• [TEXTE EXTRAIT]
Démocratie, diversité et égalité de genre dans un contexte de transition*
En cette période à la fois de trouble et d’enthousiasme, où tout invite à se projeter dans le futur malgré le flou dominant, on ne peut évoquer la question des femmes tunisiennes en tant que sujet à part. La question est celle de la citoyenneté, de l’identité et de la construction d’un avenir dont les contours nous échappent à tous. Après une révolution motivée par des aspirations de liberté, de dignité et de démocratie, savons-nous exactement ce que nous voulons ?
Certes ce que veulent les uns n’est pas toujours ce que veulent les autres. Et l’on s’inquiète pour cela alors que l’on ne devrait pas. La science actuelle nous apprend que la vie est faite d’antagonismes, de contradictions, de différences, de conflits… «Là où il y a vie, il y a conflit», disait le sociologue allemand R.G. Dahrendorf. L’inquiétude s’impose en période de transition, surtout, pour les catégories sociales dont le statut reste fragile et, de ce fait, sont prises pour cible par des forces réactionnaires qui refusent de regarder la modernité en face. A cet égard, il y a lieu de s’inquiéter pour le statut social des femmes, leur liberté et leurs droits humains.
L’espoir est que cette transition conduise notre pays vers la démocratie. Or la démocratie est un concept polysémique et sa mise en oeuvre est un processus long et complexe. Elle implique à la fois la préservation des libertés d’individus différents et responsables, et le maintien d’un ordre social pour que la vie en société soit possible. Dans cet article, nous mettrons en perspective trois questions: démocratie, diversité et droits humains des femmes. Nous terminerons par suggérer des pistes pour l’action associative et politique en vue d’assurer le respect de ces droits et d’oeuvrer pour leur institutionnalisation.
Démocratie et diversité
Un des bénéfices de la révolution est la prise de conscience par les Tunisiens de leur diversité, bien plus, de la nécessité d’accepter cette diversité, d’y voir une richesse plutôt qu’un handicap. La Tunisienne et le Tunisien sont en train de se frotter à la démocratie sans l’avoir jamais expérimentée. Et cette dernière est à la fois complexe et entachée d’ambiguïté. Elle est faite de croyances, de philosophies et de conduites divergentes, voire antagoniques. On se rend compte de cette ambiguïté à la lecture des multiples définitions de la notion même de démocratie. En voici quelques exemples :
• Pour Abraham Lincoln, «la démocratie, c’est le gouvernement du peuple, par le peuple, pour le peuple». A l’inverse, pour Oscar Wilde, «la démocratie, c’est l’oppression du peuple, par le peuple, pour le peuple», il prévient ainsi contre les dérives de la démocratie.
• Pour Gandhi, «la démocratie devrait assurer au plus faible les mêmes opportunités qu’au plus fort». A l’inverse pour Georges Bernanos, «les démocraties ne peuvent pas plus se passer d’être hypocrites que les dictatures d’être cyniques».

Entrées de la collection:
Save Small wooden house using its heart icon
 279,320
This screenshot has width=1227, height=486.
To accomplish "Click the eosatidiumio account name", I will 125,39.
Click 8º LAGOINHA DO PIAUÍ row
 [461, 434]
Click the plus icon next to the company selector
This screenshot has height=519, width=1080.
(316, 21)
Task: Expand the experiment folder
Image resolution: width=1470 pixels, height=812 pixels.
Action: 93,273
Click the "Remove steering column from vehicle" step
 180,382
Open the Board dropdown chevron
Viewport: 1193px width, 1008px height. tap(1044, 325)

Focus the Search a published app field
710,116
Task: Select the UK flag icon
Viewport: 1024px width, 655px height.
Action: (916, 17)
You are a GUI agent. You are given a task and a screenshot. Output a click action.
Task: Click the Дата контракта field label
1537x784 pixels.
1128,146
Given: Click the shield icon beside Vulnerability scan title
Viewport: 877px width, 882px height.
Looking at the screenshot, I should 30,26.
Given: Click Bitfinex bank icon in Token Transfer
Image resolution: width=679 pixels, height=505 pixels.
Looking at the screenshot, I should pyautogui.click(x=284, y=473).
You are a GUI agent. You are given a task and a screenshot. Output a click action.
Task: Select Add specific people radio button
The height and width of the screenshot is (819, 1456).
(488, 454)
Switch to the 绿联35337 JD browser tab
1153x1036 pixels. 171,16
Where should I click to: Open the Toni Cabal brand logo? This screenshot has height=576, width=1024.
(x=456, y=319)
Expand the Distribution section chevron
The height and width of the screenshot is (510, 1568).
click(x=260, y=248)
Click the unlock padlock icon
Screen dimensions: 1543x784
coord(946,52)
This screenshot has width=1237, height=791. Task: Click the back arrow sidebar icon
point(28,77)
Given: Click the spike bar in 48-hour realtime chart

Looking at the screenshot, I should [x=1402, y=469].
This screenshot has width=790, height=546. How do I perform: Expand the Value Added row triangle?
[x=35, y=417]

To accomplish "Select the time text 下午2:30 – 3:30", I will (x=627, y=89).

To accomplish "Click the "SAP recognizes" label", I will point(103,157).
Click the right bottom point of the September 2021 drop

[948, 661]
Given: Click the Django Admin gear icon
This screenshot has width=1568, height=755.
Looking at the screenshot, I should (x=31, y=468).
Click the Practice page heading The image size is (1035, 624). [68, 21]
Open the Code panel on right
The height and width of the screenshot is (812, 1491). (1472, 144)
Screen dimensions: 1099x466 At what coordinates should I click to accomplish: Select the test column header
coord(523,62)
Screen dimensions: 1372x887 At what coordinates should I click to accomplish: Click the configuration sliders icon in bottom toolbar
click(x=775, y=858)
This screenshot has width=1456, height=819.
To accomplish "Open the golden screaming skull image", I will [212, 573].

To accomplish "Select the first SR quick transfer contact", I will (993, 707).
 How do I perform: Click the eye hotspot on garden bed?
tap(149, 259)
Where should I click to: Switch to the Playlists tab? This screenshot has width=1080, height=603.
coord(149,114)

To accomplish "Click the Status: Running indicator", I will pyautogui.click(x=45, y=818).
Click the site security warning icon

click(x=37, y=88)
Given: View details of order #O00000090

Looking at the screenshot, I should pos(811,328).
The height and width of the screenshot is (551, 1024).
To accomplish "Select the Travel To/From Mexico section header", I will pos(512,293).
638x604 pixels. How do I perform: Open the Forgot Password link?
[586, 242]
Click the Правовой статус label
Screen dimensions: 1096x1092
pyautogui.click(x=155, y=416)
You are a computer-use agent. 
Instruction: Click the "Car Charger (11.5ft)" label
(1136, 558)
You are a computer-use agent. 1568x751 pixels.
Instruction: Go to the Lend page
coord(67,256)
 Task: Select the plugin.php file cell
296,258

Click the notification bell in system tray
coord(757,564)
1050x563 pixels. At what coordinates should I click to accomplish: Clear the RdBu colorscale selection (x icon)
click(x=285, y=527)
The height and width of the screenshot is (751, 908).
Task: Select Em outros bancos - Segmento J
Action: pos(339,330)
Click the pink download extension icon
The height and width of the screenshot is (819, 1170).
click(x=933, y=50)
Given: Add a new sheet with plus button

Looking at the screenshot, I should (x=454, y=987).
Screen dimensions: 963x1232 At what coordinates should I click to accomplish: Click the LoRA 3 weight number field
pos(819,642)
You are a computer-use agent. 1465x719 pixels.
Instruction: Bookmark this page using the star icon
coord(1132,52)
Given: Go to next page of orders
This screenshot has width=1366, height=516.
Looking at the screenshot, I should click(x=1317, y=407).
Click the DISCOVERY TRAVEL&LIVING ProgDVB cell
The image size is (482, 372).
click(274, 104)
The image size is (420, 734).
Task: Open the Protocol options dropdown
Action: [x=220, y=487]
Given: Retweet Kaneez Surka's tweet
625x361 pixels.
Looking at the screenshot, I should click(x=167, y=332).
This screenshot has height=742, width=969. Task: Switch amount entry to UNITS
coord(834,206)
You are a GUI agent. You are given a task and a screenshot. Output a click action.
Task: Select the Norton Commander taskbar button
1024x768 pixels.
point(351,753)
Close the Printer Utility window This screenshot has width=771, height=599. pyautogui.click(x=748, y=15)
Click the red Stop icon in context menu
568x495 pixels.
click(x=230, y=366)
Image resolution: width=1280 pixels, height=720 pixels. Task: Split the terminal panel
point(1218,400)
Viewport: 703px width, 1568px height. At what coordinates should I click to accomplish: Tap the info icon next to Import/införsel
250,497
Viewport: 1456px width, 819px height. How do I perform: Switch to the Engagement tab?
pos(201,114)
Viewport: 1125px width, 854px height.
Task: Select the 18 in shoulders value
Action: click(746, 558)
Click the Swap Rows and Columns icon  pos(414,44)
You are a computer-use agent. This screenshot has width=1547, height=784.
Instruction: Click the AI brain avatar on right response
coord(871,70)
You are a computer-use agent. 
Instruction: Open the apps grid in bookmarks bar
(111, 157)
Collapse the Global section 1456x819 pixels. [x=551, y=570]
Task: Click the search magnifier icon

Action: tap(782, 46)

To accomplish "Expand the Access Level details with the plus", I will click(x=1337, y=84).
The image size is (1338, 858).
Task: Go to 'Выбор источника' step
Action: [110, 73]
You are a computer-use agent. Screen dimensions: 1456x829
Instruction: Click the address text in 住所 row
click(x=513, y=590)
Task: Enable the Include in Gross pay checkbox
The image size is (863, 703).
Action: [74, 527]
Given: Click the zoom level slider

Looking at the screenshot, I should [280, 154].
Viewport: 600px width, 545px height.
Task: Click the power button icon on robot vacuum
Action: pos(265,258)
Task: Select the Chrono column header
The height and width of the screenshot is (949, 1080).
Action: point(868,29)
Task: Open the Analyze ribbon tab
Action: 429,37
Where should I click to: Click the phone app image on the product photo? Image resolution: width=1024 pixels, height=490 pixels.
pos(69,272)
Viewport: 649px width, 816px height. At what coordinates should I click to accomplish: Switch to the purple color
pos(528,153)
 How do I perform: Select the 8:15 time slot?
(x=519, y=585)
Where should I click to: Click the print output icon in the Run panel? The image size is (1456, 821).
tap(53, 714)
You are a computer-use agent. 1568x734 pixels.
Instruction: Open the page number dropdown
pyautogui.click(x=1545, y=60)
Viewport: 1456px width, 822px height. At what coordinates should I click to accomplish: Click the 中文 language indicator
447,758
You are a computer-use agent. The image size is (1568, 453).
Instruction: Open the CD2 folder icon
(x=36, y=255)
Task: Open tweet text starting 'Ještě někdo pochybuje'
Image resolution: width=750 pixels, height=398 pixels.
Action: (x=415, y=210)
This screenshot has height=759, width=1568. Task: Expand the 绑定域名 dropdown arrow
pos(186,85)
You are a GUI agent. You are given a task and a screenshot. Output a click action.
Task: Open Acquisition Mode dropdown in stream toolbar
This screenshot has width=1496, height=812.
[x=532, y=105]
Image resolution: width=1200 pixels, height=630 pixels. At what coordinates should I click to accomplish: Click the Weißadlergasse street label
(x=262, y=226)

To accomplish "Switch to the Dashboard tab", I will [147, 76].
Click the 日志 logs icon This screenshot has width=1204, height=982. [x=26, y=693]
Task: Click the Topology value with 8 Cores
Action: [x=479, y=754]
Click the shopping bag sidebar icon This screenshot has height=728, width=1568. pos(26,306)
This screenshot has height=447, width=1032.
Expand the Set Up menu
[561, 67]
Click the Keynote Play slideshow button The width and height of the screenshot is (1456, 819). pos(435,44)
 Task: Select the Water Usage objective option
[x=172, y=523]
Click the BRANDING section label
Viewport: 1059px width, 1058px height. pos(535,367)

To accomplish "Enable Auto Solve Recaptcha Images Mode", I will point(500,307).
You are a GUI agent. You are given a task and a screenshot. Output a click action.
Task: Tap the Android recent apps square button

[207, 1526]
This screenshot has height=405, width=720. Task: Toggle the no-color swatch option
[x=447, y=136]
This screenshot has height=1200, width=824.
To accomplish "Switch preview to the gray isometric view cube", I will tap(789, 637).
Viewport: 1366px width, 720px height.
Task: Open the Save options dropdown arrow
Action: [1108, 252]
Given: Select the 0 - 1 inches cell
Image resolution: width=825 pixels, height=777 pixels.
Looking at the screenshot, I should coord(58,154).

• [EXERCICE] Dans le texte sur la démocratie en période de transition, reprenez le passage commençant par « L’espoir est que » et allant jusqu'à « pour leur institutionnalisation. », en substituant « difficile » à « complexe ». Les lignes ci-dessus ne sont pas nécessaires.

• [RÉSULTAT DE L'EXERCICE]
L’espoir est que cette transition conduise notre pays vers la démocratie. Or la démocratie est un concept polysémique et sa mise en oeuvre est un processus long et difficile. Elle implique à la fois la préservation des libertés d’individus différents et responsables, et le maintien d’un ordre social pour que la vie en société soit possible. Dans cet article, nous mettrons en perspective trois questions: démocratie, diversité et droits humains des femmes. Nous terminerons par suggérer des pistes pour l’action associative et politique en vue d’assurer le respect de ces droits et d’oeuvrer pour leur institutionnalisation.